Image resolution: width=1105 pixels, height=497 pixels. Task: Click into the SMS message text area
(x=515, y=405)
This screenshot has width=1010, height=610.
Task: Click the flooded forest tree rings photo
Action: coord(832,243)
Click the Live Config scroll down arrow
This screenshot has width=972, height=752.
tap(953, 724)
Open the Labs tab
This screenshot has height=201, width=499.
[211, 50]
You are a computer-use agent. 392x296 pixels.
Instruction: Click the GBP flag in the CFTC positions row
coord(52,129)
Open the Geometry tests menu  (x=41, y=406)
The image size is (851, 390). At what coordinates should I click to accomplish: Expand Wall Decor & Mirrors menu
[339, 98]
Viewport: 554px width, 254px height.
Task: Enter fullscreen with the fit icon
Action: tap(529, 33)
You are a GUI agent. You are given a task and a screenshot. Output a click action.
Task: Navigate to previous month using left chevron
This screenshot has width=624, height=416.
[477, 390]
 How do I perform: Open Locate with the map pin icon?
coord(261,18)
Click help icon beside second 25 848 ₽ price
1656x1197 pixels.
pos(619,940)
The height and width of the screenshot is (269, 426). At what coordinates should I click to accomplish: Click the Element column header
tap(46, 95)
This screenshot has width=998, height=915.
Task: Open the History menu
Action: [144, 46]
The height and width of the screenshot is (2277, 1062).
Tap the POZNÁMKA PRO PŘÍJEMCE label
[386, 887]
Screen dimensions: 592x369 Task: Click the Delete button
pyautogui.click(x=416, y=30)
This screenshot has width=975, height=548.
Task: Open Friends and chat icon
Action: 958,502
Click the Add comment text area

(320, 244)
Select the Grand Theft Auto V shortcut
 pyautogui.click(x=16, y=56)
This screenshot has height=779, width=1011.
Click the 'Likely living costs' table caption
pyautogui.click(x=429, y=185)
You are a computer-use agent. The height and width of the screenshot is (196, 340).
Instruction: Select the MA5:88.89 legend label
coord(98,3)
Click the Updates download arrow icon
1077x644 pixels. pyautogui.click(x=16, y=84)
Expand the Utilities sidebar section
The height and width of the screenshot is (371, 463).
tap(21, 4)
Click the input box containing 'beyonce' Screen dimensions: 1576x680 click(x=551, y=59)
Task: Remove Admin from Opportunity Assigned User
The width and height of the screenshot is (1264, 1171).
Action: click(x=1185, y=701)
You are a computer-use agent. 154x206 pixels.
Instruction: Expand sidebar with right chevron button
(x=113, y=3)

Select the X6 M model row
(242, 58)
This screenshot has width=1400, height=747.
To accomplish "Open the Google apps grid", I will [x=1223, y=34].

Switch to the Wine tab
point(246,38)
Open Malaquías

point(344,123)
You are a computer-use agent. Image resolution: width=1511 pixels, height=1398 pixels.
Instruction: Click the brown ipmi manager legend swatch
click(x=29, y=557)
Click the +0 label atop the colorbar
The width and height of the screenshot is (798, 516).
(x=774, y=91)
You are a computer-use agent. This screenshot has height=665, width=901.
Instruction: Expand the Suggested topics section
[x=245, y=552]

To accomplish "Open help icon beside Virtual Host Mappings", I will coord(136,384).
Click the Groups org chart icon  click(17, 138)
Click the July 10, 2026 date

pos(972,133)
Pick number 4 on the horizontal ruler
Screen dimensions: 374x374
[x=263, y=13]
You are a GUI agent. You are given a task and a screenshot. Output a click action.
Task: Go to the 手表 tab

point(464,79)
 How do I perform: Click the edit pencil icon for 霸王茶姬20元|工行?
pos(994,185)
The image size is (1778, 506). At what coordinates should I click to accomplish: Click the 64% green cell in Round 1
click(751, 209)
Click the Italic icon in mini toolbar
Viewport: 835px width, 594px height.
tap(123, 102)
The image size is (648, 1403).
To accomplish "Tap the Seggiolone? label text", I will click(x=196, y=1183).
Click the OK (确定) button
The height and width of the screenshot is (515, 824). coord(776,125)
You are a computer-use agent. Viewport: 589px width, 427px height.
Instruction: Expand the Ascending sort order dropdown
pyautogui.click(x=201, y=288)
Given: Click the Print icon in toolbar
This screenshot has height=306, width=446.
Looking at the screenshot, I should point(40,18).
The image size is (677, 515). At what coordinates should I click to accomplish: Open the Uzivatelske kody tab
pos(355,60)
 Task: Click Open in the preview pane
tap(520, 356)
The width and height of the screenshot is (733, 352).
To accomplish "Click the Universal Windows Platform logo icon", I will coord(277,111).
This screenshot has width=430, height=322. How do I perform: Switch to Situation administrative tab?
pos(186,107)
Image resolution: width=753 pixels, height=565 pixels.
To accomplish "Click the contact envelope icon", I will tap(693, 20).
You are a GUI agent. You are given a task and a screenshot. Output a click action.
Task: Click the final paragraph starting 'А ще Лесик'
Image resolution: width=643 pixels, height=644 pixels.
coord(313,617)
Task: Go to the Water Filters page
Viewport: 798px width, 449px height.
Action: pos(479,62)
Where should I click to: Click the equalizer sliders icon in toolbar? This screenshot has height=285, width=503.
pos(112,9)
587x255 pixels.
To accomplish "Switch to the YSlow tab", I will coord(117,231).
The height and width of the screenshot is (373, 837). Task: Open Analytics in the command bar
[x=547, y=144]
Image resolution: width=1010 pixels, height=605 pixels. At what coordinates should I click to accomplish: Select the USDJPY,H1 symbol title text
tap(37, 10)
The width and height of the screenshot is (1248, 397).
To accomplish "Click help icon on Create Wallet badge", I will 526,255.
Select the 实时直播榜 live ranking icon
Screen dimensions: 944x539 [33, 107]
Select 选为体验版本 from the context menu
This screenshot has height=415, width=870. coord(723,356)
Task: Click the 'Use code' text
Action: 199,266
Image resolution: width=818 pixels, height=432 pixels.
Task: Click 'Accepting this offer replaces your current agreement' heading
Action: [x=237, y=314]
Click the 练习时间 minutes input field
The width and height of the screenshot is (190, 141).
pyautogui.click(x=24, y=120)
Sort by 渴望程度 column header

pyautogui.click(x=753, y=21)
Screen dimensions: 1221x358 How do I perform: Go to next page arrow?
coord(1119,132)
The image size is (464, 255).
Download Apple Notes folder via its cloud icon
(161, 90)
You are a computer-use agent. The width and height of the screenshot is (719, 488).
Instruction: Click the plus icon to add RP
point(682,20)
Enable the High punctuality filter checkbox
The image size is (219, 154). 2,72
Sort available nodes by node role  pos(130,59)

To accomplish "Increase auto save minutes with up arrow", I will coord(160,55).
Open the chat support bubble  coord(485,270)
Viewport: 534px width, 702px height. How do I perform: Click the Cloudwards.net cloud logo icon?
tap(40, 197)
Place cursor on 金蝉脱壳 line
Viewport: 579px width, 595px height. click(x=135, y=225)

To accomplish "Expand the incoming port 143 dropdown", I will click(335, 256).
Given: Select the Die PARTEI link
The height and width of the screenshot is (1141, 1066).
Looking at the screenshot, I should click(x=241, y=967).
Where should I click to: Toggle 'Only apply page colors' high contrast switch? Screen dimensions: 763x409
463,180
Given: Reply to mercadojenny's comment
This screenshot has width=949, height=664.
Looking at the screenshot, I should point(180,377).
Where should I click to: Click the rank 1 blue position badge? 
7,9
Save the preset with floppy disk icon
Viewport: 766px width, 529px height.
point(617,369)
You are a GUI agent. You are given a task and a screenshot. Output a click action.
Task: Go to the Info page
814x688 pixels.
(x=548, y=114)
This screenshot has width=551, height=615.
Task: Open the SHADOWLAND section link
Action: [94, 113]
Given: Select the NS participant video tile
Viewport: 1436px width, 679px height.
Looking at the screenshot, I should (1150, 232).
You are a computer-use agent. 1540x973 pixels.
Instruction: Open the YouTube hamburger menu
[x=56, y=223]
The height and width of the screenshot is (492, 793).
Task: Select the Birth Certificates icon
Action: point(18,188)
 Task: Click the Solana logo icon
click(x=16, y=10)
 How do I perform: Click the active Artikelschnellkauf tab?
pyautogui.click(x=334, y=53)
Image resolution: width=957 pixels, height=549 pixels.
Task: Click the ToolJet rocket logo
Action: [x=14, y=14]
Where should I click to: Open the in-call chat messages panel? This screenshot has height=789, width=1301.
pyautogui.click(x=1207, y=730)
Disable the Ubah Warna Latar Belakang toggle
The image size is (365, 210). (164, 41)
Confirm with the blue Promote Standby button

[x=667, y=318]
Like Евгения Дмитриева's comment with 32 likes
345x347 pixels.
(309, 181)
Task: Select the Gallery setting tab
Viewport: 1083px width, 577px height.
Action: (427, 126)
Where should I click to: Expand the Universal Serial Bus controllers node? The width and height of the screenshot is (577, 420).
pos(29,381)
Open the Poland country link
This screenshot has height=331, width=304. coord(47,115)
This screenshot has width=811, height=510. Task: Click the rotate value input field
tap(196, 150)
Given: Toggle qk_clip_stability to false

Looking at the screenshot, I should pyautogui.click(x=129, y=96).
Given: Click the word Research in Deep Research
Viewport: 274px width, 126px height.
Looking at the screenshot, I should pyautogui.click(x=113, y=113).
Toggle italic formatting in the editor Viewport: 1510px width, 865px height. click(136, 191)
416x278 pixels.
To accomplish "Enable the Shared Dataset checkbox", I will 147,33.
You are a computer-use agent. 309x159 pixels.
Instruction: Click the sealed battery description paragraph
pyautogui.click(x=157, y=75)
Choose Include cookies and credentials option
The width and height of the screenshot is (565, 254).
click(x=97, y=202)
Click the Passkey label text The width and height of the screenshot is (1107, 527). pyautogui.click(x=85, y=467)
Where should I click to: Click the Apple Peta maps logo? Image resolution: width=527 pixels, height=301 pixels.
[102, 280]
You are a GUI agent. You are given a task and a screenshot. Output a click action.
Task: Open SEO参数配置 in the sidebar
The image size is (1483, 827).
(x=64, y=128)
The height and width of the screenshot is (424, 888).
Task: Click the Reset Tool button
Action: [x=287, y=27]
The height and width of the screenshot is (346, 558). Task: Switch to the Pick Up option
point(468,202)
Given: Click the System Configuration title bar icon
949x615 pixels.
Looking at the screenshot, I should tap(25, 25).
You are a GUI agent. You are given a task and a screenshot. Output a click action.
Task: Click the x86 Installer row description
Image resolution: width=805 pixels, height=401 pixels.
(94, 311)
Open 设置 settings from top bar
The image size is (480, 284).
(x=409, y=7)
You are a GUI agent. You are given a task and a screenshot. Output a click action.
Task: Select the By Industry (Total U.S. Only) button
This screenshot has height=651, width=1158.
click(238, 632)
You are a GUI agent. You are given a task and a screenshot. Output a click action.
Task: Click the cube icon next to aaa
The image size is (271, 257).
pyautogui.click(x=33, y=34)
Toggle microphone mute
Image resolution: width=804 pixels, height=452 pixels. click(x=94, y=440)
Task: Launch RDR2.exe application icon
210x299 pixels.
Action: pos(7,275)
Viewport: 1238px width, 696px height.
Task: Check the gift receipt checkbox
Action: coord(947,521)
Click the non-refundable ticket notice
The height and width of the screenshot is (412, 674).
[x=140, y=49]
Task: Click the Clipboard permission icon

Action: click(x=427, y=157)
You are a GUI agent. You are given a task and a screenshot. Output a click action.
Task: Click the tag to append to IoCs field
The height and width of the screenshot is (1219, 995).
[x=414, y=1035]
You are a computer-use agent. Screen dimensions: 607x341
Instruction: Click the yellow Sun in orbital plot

# # # #

### ASSIGNED TASK
When you reach the line in the material above that holds "Click the Groups", begin reproducing lines exactly, and stop after the line that holds "You are a computer-use agent. Viewport: 589px".

### RESULT BELOW
Click the Groups org chart icon  click(17, 138)
Click the July 10, 2026 date

pos(972,133)
Pick number 4 on the horizontal ruler
Screen dimensions: 374x374
[x=263, y=13]
You are a GUI agent. You are given a task and a screenshot. Output a click action.
Task: Go to the 手表 tab

point(464,79)
 How do I perform: Click the edit pencil icon for 霸王茶姬20元|工行?
pos(994,185)
The image size is (1778, 506). At what coordinates should I click to accomplish: Click the 64% green cell in Round 1
click(751, 209)
Click the Italic icon in mini toolbar
Viewport: 835px width, 594px height.
tap(123, 102)
The image size is (648, 1403).
To accomplish "Tap the Seggiolone? label text", I will click(x=196, y=1183).
Click the OK (确定) button
The height and width of the screenshot is (515, 824). coord(776,125)
You are a computer-use agent. Viewport: 589px width, 427px height.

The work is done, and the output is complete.